KITTEN CLONE

Douglas Coupland, Visual Editions, 172 pages, $40

Alcatel-Lucent employs about 62,000 people in 130 countries, building and maintaining the networks that make it possible to watch "House of Cards" on your mobile phone while commuting to work. It holds 12 Nobel Prizes in the sciences, with subsidiaries that include the famed Bell Labs.

Yet the French company is rarely mentioned in the breathless tech press — for good reason. World-changing inventions have dried up. In its last full year, it generated just under $18 billion in revenue and made losses of about a tenth of that.

Douglas Coupland, who has been writing about the relationship between technology and society for nearly two decades, wisely chooses against dwelling on the technicalities of networking. Watching the dreary business of laying optical fiber cables off the coast of France is "as entrancing as watching insolent teenagers chew gum."

Alcatel's Paris headquarters are hardly more glamorous. But it gives Coupland a chance to hear from Ben Verwaayen, Alcatel's boss until last year. "Look what happened to Kodak," he says. "We need to constantly ask ourselves, 'How do we stay relevant?' " Good question. Verwaayen resigned after failing to turn the company around.

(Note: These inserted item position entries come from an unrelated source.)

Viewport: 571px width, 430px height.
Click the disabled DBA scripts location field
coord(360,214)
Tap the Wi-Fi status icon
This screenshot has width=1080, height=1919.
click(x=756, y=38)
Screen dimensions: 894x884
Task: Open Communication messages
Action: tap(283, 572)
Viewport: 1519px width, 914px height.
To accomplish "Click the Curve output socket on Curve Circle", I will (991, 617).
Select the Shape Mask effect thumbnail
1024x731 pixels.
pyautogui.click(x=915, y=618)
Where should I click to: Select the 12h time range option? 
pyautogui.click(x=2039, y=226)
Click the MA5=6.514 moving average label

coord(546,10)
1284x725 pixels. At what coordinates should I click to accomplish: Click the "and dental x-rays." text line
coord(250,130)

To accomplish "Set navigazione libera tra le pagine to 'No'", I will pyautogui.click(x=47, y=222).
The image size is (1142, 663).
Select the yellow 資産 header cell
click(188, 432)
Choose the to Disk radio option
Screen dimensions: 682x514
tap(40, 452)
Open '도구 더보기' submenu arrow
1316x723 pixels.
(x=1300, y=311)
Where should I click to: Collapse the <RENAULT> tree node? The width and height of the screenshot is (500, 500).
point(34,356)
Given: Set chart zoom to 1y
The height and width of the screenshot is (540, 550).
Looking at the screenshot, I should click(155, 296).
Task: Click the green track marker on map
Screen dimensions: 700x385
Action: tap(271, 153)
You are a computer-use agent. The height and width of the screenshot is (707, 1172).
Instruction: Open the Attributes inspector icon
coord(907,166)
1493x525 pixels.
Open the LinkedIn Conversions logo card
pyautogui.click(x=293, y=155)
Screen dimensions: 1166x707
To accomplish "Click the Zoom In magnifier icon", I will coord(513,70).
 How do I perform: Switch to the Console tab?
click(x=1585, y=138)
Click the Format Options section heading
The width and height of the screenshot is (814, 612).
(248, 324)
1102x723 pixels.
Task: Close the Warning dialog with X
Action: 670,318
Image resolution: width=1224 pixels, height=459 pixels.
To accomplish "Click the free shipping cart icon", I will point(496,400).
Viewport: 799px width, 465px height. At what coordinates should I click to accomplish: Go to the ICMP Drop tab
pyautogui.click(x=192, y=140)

Coupland also goes to Shanghai, home to Alcatel's manufacturing and another research lab. But it is more of the same. Alcatel-Lucent's engineers on three continents identify increasing bandwidth and speed as the most important innovations for the future. Few mention the fundamental research that made its research labs wellsprings of invention. The future that Alcatel-Lucent created is here. But the company itself is struggling to keep up.